Wien (OTS) - Verwundert zeigt sich BZÖ-Bildungssprecherin NAbg. Ursula Haubner über den Vorschlag von Landesschulratspräsident Enzenhofer, wie er die 10 Prozent Klausel übergehen will. "Anstatt nach Schlupflöchern zu suchen, soll sich Enzenhofer bei seinen Parteikollegen in Wien einsetzen, die 10 Prozent Klausel endlich zu streichen und dem BZÖ-Antrag, der seit längerem aufliegt, die Zustimmung geben", fordert BZÖ-Landesobfrau Haubner.
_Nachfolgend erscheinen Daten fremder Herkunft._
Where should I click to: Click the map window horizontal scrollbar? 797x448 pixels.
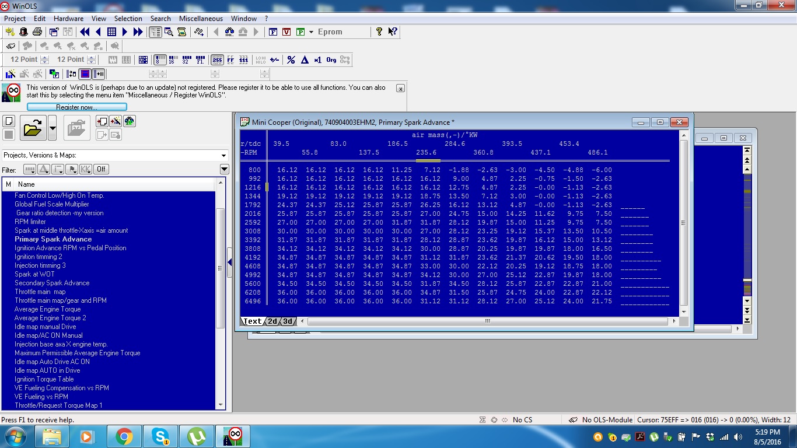click(x=487, y=321)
Bereits bei der Beschlussfassung im April 2009 hatten die Regierungsparteien gegen die Stimmen des BZÖ eine Obergrenze von zehn Prozent ungeachtet der Ausschöpfung innerhalb des jeweiligen Bundeslandes eingeführt. Die Folge laut Haubner: Ein Konkurrenzkampf zwischen den Bundesländern.

Das Ergebnis dieser Groteske der rot/schwarzen "Missbildungspolitik" sei, dass nun Oberösterreich auf Standorte verzichten müsse. "Dieses System ist kontraproduktiv und geht zu Lasten der Zukunftsorientierung unseres Bildungswesens", kritisiert Haubner. Die BZÖ-Bildungssprecherin fordert die Sanierung dieses von SPÖ und ÖVP verursachten Gesetzespfusches mit dem österreichweiten Zehn-Prozent-Limit für Schulversuchsstandorte. Haubner verlangt "eine den regionalen Bedürfnissen entsprechende Streuung der Modellversuche, um die Modernisierung des österreichischen Schulwesens nicht nur am Papier, sondern in der Praxis realisieren zu können!"